If you’re still reading this, you are most certainly familiar with the fact that Mississippi, at its flagship university, housed the only federally sanctioned marijuana growing facility for decades. While the quality of the marijuana being grown there received its fair share of criticism, Mississippi still can claim being home to the lion’s share of government-funded cannabis research for as long as government-funded cannabis research has existed. Thankfully, research is ongoing outside of Mississippi now, but Mississippi isn’t ready to relinquish that research crown just yet. Not only has the Mississippi Legislature appropriated funding for research, Ole Miss recently announced that it will house an expanded cannabis research center at its Oxford, Mississippi campus. Specifically, the Resource Center for Cannabis and Cannabinoid Research (R3CR) will research cannabis in the existing National Center for Natural Products Research at Ole Miss, supported in part by a grant partnership led by the National Center for Complementary and Integrative Health. Several other organizations will provide collaborative assistance, including the National Institutes of Health, Washington State University, and the United States Pharmacopoeia.

Conclusion

As of this writing, the state’s medical cannabis program resource reports 56,231 active medical cannabis cards.
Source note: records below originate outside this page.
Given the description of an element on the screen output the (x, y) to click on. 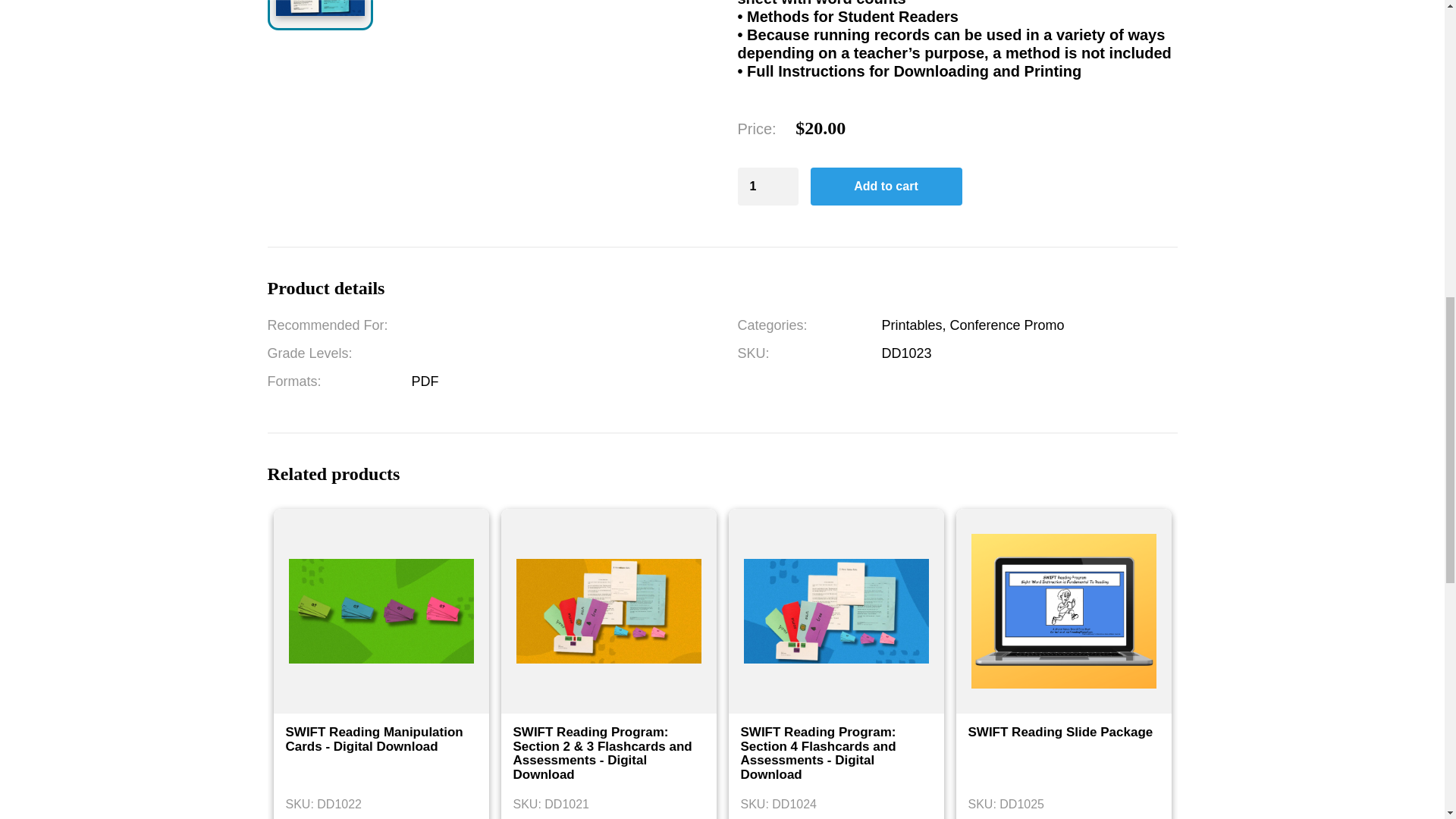
1 (766, 186)
Given the description of an element on the screen output the (x, y) to click on. 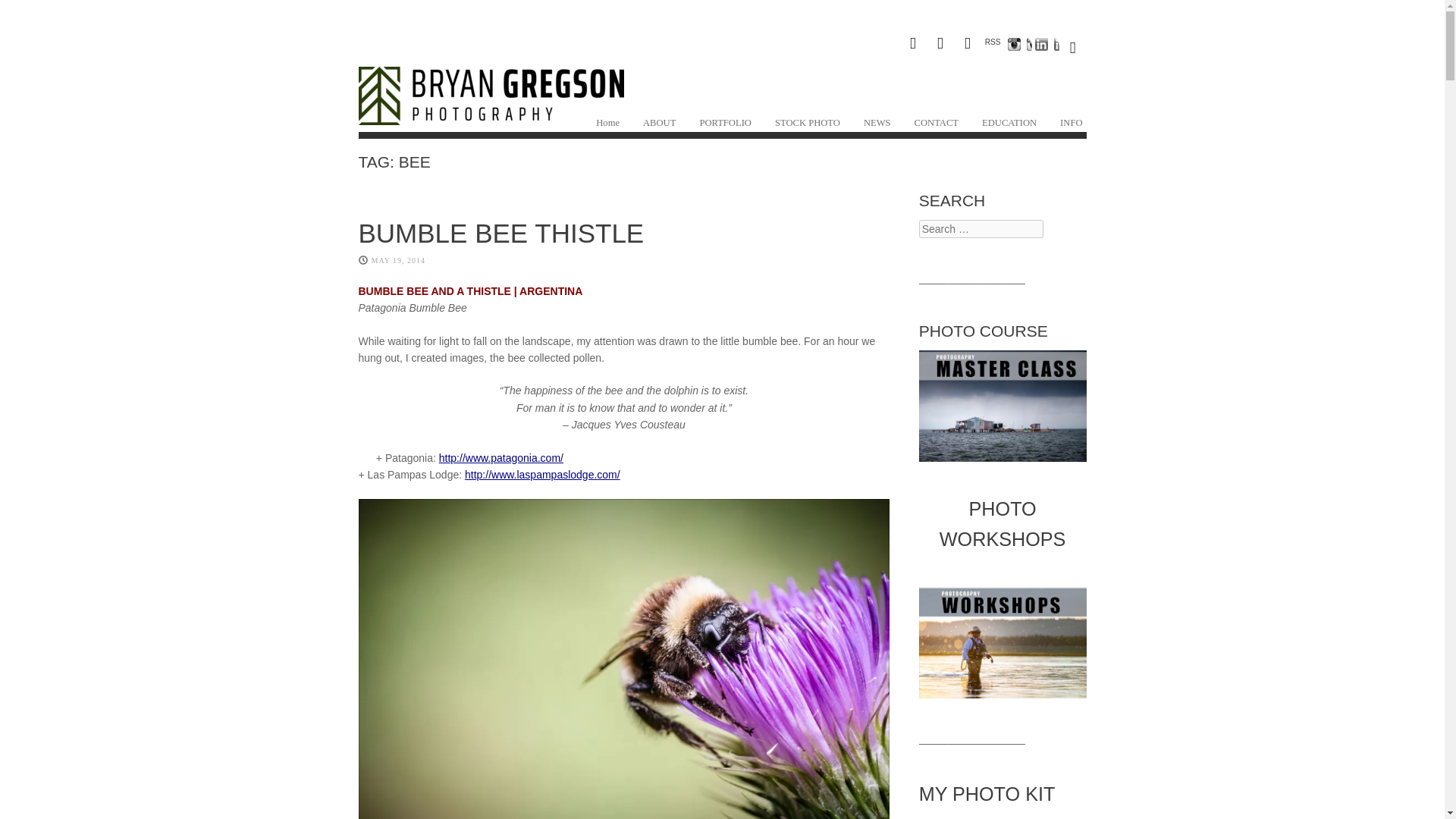
ABOUT (659, 124)
STOCK PHOTO (807, 124)
PORTFOLIO (725, 124)
Skip to content (611, 121)
RSS (992, 44)
Bryan Gregson Photography (490, 110)
MAY 19, 2014 (398, 260)
Permalink to BUMBLE BEE THISTLE (500, 233)
CONTACT (936, 124)
INSTAGRAM (1017, 47)
TWITTER (967, 47)
NEWS (877, 124)
8:00 am (398, 260)
BUMBLE BEE THISTLE (500, 233)
LINKEDIN (1044, 47)
Given the description of an element on the screen output the (x, y) to click on. 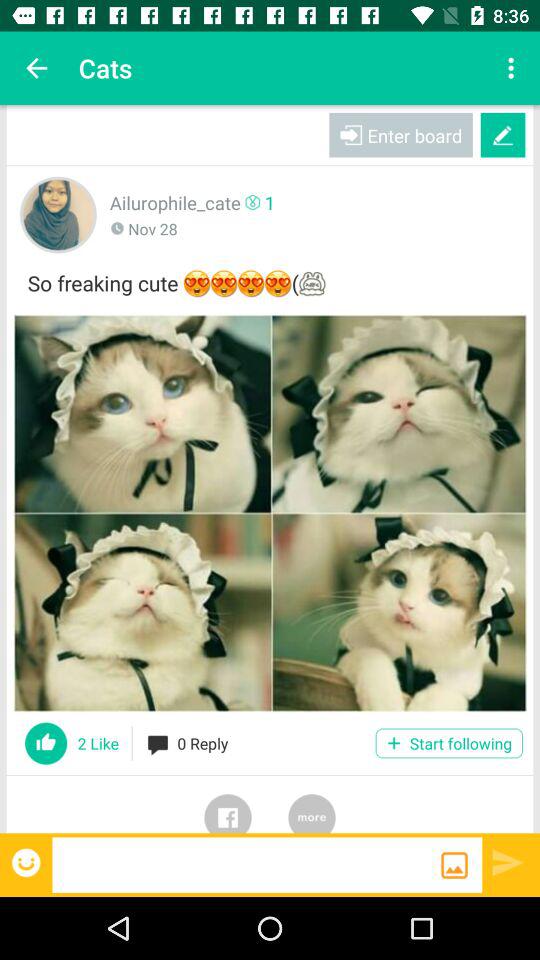
message box (246, 864)
Given the description of an element on the screen output the (x, y) to click on. 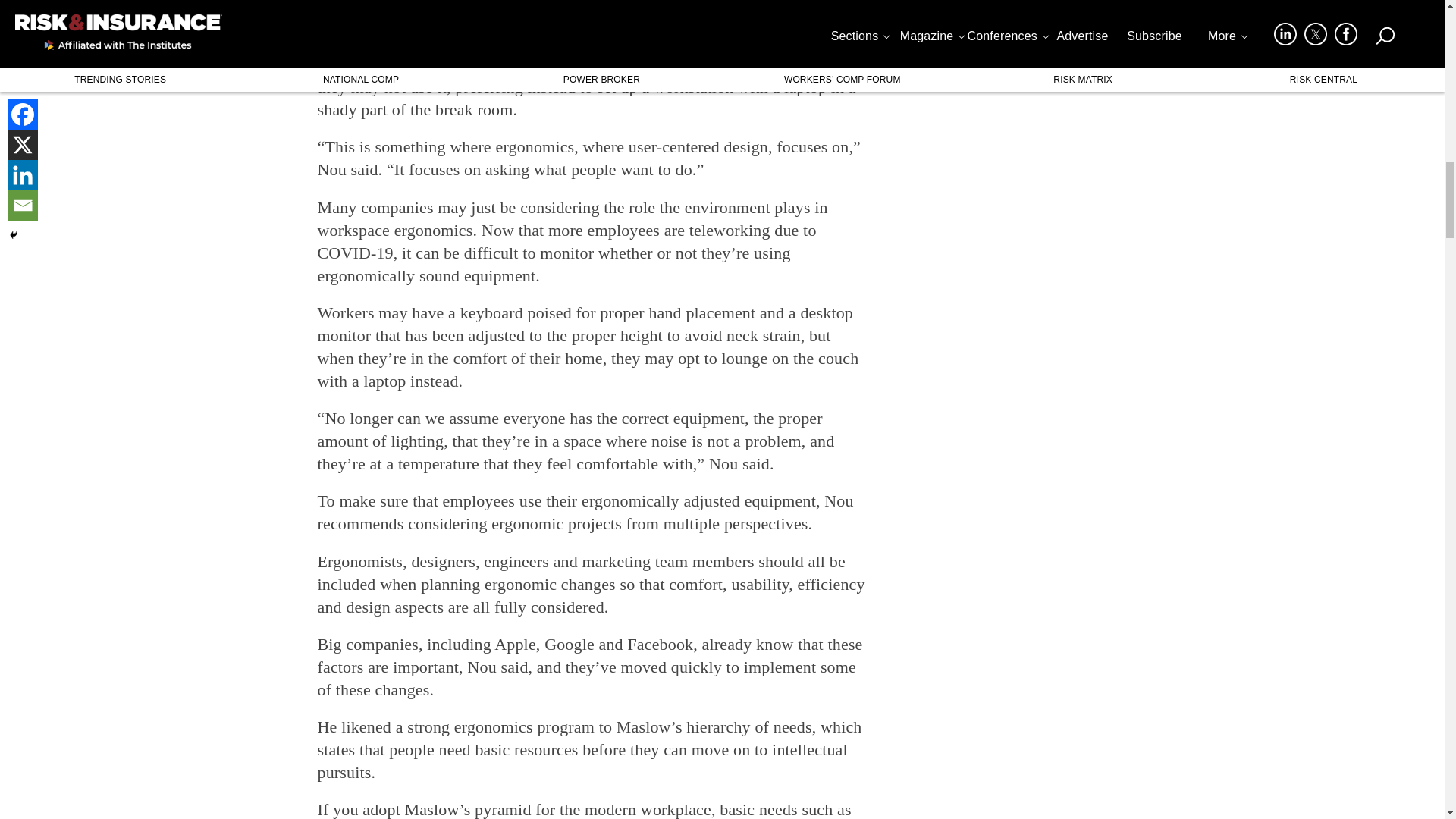
3rd party ad content (592, 15)
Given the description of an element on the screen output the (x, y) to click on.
And the Department of Revenue recently released its 3rd Quarterly Retail Sales Report for Fiscal Year 2025, showing that sales of medical cannabis are up 61% from this time in Fiscal Year 2024 (up $32,347,752). With medical cannabis only having been sold for less than two and half years in Mississippi, those numbers, while businesses wish they were higher, are at least trending in a positive direction. Circling back to the Faulkner quote from above, another legendary Mississippi author, Eudora Welty, left us with words that seem just as appropriate: “it doesn’t matter if it takes a long time getting there; the point is to have a destination.”